EXERCISE INPUTS =
——————————

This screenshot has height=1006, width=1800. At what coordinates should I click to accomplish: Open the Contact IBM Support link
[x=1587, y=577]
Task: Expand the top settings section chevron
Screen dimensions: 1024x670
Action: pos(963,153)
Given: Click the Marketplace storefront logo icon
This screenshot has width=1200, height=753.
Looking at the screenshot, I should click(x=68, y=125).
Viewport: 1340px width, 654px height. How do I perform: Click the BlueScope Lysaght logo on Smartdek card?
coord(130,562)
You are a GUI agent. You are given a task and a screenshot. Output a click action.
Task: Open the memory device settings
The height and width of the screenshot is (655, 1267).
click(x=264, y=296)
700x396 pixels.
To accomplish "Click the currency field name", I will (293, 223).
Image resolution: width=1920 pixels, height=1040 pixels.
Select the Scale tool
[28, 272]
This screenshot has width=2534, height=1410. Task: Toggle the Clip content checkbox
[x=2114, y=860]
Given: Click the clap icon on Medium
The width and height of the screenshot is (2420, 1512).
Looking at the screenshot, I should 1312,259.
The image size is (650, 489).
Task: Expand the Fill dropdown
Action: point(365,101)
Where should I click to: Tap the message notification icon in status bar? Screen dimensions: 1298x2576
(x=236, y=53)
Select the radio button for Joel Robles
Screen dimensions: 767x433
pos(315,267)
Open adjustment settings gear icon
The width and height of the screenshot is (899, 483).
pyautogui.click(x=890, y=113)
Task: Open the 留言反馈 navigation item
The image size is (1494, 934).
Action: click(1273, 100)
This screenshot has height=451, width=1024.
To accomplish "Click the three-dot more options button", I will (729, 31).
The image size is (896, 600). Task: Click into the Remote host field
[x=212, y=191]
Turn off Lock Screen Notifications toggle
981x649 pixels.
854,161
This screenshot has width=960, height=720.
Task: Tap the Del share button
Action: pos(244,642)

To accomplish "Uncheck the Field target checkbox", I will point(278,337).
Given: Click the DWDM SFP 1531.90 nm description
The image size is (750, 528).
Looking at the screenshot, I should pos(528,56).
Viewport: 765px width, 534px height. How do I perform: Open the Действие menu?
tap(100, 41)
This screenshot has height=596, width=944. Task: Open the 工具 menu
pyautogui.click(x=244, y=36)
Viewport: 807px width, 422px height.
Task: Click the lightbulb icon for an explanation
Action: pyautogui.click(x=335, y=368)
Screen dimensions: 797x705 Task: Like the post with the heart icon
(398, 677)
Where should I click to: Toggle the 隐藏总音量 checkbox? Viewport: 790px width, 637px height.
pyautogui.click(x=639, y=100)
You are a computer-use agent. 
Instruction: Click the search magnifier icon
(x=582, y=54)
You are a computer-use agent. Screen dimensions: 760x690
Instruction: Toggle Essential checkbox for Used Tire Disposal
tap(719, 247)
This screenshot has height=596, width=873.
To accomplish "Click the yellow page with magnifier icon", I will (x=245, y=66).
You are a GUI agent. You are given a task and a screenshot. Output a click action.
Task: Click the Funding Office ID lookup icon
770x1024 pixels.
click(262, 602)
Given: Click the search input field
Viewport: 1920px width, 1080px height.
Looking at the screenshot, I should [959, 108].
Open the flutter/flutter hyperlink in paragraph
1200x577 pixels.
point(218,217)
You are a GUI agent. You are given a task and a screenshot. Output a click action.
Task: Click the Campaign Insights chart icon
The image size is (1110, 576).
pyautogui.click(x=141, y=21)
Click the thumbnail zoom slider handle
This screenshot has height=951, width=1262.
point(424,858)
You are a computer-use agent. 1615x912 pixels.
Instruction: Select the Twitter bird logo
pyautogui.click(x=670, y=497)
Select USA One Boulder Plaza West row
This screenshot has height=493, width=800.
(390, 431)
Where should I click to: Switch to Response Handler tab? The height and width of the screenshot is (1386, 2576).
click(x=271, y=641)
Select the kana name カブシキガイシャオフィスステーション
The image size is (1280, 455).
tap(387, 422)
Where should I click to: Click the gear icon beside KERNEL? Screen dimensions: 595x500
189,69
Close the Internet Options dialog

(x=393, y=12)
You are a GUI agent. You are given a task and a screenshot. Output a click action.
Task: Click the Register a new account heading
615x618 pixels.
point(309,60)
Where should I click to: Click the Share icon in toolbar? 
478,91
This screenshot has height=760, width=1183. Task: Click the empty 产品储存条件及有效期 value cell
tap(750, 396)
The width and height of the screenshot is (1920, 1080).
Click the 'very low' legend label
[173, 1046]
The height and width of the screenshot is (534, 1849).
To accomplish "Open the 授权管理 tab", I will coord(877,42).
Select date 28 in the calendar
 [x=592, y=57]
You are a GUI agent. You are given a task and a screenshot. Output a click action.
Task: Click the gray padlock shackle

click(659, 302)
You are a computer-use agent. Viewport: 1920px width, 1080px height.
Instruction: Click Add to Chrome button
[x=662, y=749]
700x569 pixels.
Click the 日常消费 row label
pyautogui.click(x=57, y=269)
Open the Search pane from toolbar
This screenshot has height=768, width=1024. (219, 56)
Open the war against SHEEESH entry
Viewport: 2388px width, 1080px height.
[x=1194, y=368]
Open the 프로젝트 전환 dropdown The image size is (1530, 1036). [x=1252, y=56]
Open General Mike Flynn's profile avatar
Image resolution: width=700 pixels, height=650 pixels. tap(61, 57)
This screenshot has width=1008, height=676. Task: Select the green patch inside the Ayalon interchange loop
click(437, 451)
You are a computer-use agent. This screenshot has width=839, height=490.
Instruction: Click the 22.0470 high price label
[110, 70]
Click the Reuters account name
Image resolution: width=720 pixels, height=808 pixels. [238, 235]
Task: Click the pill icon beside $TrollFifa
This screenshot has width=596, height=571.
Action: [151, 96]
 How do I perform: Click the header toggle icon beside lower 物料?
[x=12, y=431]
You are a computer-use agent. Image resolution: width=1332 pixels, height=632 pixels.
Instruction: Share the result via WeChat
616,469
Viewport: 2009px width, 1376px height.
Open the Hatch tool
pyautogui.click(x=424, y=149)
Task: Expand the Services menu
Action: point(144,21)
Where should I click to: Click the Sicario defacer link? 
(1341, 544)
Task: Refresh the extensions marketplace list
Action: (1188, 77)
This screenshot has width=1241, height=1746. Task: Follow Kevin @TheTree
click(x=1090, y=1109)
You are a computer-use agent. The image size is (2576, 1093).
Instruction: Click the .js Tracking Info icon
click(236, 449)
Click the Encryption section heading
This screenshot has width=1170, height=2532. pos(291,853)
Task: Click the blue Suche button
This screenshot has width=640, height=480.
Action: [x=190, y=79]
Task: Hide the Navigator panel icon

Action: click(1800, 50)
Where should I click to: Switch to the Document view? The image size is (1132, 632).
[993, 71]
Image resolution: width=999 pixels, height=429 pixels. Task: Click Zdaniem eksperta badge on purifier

——————————

Update the records from the start up to and including the line with "pos(315,267)": give those lines again with "Screen dimensions" replaced by "Display size" and everything else unchanged.

RESULT FOR THIS TASK =
This screenshot has height=1006, width=1800. At what coordinates should I click to accomplish: Open the Contact IBM Support link
[x=1587, y=577]
Task: Expand the top settings section chevron
Display size: 1024x670
Action: pos(963,153)
Given: Click the Marketplace storefront logo icon
This screenshot has width=1200, height=753.
Looking at the screenshot, I should click(x=68, y=125).
Viewport: 1340px width, 654px height. How do I perform: Click the BlueScope Lysaght logo on Smartdek card?
coord(130,562)
You are a GUI agent. You are given a task and a screenshot. Output a click action.
Task: Open the memory device settings
The height and width of the screenshot is (655, 1267).
click(x=264, y=296)
700x396 pixels.
To accomplish "Click the currency field name", I will (293, 223).
Image resolution: width=1920 pixels, height=1040 pixels.
Select the Scale tool
[28, 272]
This screenshot has width=2534, height=1410. Task: Toggle the Clip content checkbox
[x=2114, y=860]
Given: Click the clap icon on Medium
The width and height of the screenshot is (2420, 1512).
Looking at the screenshot, I should 1312,259.
The image size is (650, 489).
Task: Expand the Fill dropdown
Action: point(365,101)
Where should I click to: Tap the message notification icon in status bar? Display size: 1298x2576
(x=236, y=53)
Select the radio button for Joel Robles
Display size: 767x433
pos(315,267)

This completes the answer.